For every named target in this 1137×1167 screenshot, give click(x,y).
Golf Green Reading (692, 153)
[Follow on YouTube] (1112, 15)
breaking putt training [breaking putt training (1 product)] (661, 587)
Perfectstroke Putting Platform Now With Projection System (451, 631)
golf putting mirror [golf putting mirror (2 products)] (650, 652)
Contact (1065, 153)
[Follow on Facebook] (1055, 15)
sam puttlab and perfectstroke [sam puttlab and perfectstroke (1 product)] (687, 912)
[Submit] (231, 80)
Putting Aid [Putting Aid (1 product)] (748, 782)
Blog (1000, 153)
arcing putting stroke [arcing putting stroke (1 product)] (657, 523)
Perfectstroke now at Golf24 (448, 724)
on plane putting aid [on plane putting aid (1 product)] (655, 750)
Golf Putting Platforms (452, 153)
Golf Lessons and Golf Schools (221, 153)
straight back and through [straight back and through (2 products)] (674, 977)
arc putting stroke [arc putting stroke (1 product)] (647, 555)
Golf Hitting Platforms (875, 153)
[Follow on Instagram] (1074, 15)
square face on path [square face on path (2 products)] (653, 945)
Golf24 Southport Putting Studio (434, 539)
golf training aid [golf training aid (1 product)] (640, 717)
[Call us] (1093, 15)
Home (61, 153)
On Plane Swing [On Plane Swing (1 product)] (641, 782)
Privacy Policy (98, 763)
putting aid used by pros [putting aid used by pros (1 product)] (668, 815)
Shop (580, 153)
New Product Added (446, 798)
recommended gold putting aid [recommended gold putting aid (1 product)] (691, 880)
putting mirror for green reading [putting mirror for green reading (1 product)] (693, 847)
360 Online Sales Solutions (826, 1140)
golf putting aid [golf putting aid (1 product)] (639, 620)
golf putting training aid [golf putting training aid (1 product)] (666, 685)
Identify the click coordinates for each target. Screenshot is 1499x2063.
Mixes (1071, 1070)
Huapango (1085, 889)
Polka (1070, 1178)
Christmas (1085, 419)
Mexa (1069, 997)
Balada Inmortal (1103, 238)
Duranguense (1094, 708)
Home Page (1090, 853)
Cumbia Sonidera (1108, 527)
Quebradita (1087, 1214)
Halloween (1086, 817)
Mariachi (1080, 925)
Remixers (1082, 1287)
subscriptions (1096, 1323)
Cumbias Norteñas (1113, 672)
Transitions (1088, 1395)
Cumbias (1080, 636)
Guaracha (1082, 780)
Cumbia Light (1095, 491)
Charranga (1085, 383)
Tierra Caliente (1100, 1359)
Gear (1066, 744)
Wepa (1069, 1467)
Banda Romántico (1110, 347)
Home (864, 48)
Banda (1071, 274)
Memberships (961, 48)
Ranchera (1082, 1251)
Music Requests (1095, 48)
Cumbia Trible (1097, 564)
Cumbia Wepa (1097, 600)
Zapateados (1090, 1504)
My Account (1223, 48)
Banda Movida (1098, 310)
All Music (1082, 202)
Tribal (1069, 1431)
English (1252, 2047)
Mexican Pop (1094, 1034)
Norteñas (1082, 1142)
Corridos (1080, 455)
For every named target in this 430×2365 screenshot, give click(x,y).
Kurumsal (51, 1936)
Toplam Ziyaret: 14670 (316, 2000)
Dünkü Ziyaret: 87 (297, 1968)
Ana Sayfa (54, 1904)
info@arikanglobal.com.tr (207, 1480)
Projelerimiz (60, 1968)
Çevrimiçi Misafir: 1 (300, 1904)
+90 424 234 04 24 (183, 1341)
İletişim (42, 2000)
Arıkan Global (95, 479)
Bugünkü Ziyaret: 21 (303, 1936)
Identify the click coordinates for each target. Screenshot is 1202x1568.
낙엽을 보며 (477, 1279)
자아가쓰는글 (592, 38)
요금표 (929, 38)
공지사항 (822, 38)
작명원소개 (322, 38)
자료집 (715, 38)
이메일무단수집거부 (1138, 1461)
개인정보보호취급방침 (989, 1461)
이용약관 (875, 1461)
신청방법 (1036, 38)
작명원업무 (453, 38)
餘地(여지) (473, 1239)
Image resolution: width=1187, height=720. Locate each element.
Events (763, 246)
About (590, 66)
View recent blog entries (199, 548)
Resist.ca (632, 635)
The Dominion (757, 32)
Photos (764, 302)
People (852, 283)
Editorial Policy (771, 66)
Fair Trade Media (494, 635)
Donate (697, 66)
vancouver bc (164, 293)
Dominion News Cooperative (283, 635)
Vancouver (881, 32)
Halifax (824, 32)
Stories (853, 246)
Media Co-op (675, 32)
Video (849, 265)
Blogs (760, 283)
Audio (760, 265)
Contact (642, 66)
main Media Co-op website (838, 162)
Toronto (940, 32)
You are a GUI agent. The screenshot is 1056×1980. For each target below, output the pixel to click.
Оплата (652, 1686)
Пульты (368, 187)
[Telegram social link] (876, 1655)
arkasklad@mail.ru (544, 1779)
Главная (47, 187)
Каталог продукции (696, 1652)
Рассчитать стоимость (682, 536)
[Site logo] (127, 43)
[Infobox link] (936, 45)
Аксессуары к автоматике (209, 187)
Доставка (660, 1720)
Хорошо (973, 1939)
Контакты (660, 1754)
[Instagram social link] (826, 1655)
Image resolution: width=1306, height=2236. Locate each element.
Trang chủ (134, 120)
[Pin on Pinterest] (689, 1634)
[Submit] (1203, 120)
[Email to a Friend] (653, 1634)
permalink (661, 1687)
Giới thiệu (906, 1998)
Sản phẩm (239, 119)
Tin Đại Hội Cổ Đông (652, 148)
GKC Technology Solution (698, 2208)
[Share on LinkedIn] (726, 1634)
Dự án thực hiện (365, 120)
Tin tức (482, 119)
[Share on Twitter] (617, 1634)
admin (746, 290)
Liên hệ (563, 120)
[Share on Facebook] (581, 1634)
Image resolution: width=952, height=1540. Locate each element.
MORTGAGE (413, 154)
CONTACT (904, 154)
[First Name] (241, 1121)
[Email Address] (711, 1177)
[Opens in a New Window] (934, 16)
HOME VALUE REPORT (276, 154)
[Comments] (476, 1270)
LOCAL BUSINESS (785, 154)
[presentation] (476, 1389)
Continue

-----

## [Goal of the exercise]
Please copy all the items above again, changing every "Share on" to "Post to" and leaving everything else as it is.

## [Task solution]
For every named target in this 1137×1167 screenshot, give click(x,y).
Golf Green Reading (692, 153)
[Follow on YouTube] (1112, 15)
breaking putt training [breaking putt training (1 product)] (661, 587)
Perfectstroke Putting Platform Now With Projection System (451, 631)
golf putting mirror [golf putting mirror (2 products)] (650, 652)
Contact (1065, 153)
[Follow on Facebook] (1055, 15)
sam puttlab and perfectstroke [sam puttlab and perfectstroke (1 product)] (687, 912)
[Submit] (231, 80)
Putting Aid [Putting Aid (1 product)] (748, 782)
Blog (1000, 153)
arcing putting stroke [arcing putting stroke (1 product)] (657, 523)
Perfectstroke now at Golf24 (448, 724)
on plane putting aid [on plane putting aid (1 product)] (655, 750)
Golf Putting Platforms (452, 153)
Golf Lessons and Golf Schools (221, 153)
straight back and through [straight back and through (2 products)] (674, 977)
arc putting stroke [arc putting stroke (1 product)] (647, 555)
Golf Hitting Platforms (875, 153)
[Follow on Instagram] (1074, 15)
square face on path [square face on path (2 products)] (653, 945)
Golf24 Southport Putting Studio (434, 539)
golf training aid [golf training aid (1 product)] (640, 717)
[Call us] (1093, 15)
Home (61, 153)
On Plane Swing [On Plane Swing (1 product)] (641, 782)
Privacy Policy (98, 763)
putting aid used by pros [putting aid used by pros (1 product)] (668, 815)
Shop (580, 153)
New Product Added (446, 798)
recommended gold putting aid [recommended gold putting aid (1 product)] (691, 880)
putting mirror for green reading [putting mirror for green reading (1 product)] (693, 847)
360 Online Sales Solutions (826, 1140)
golf putting aid [golf putting aid (1 product)] (639, 620)
golf putting training aid [golf putting training aid (1 product)] (666, 685)
Identify the click coordinates for each target. Screenshot is 1499x2063.
Mixes (1071, 1070)
Huapango (1085, 889)
Polka (1070, 1178)
Christmas (1085, 419)
Mexa (1069, 997)
Balada Inmortal (1103, 238)
Duranguense (1094, 708)
Home Page (1090, 853)
Cumbia Sonidera (1108, 527)
Quebradita (1087, 1214)
Halloween (1086, 817)
Mariachi (1080, 925)
Remixers (1082, 1287)
subscriptions (1096, 1323)
Cumbias Norteñas (1113, 672)
Transitions (1088, 1395)
Cumbias (1080, 636)
Guaracha (1082, 780)
Cumbia Light (1095, 491)
Charranga (1085, 383)
Tierra Caliente (1100, 1359)
Gear (1066, 744)
Wepa (1069, 1467)
Banda Romántico (1110, 347)
Home (864, 48)
Banda (1071, 274)
Memberships (961, 48)
Ranchera (1082, 1251)
Music Requests (1095, 48)
Cumbia Trible (1097, 564)
Cumbia Wepa (1097, 600)
Zapateados (1090, 1504)
My Account (1223, 48)
Banda Movida (1098, 310)
All Music (1082, 202)
Tribal (1069, 1431)
English (1252, 2047)
Mexican Pop (1094, 1034)
Norteñas (1082, 1142)
Corridos (1080, 455)
For every named target in this 430×2365 screenshot, give click(x,y).
Kurumsal (51, 1936)
Toplam Ziyaret: 14670 (316, 2000)
Dünkü Ziyaret: 87 (297, 1968)
Ana Sayfa (54, 1904)
info@arikanglobal.com.tr (207, 1480)
Projelerimiz (60, 1968)
Çevrimiçi Misafir: 1 (300, 1904)
+90 424 234 04 24 (183, 1341)
İletişim (42, 2000)
Arıkan Global (95, 479)
Bugünkü Ziyaret: 21 (303, 1936)
Identify the click coordinates for each target. Screenshot is 1202x1568.
낙엽을 보며 (477, 1279)
자아가쓰는글 (592, 38)
요금표 (929, 38)
공지사항 (822, 38)
작명원소개 (322, 38)
자료집 (715, 38)
이메일무단수집거부 (1138, 1461)
개인정보보호취급방침 (989, 1461)
이용약관 (875, 1461)
신청방법 (1036, 38)
작명원업무 (453, 38)
餘地(여지) (473, 1239)
Image resolution: width=1187, height=720. Locate each element.
Events (763, 246)
About (590, 66)
View recent blog entries (199, 548)
Resist.ca (632, 635)
The Dominion (757, 32)
Photos (764, 302)
People (852, 283)
Editorial Policy (771, 66)
Fair Trade Media (494, 635)
Donate (697, 66)
vancouver bc (164, 293)
Dominion News Cooperative (283, 635)
Vancouver (881, 32)
Halifax (824, 32)
Stories (853, 246)
Media Co-op (675, 32)
Video (849, 265)
Blogs (760, 283)
Audio (760, 265)
Contact (642, 66)
main Media Co-op website (838, 162)
Toronto (940, 32)
You are a GUI agent. The screenshot is 1056×1980. For each target below, output the pixel to click.
Оплата (652, 1686)
Пульты (368, 187)
[Telegram social link] (876, 1655)
arkasklad@mail.ru (544, 1779)
Главная (47, 187)
Каталог продукции (696, 1652)
Рассчитать стоимость (682, 536)
[Site logo] (127, 43)
[Infobox link] (936, 45)
Аксессуары к автоматике (209, 187)
Доставка (660, 1720)
Хорошо (973, 1939)
Контакты (660, 1754)
[Instagram social link] (826, 1655)
Image resolution: width=1306, height=2236. Locate each element.
Trang chủ (134, 120)
[Pin on Pinterest] (689, 1634)
[Submit] (1203, 120)
[Email to a Friend] (653, 1634)
permalink (661, 1687)
Giới thiệu (906, 1998)
Sản phẩm (239, 119)
Tin Đại Hội Cổ Đông (652, 148)
GKC Technology Solution (698, 2208)
[Post to LinkedIn] (726, 1634)
Dự án thực hiện (365, 120)
Tin tức (482, 119)
[Post to Twitter] (617, 1634)
admin (746, 290)
Liên hệ (563, 120)
[Post to Facebook] (581, 1634)
Image resolution: width=952, height=1540. Locate each element.
MORTGAGE (413, 154)
CONTACT (904, 154)
[First Name] (241, 1121)
[Email Address] (711, 1177)
[Opens in a New Window] (934, 16)
HOME VALUE REPORT (276, 154)
[Comments] (476, 1270)
LOCAL BUSINESS (785, 154)
[presentation] (476, 1389)
Continue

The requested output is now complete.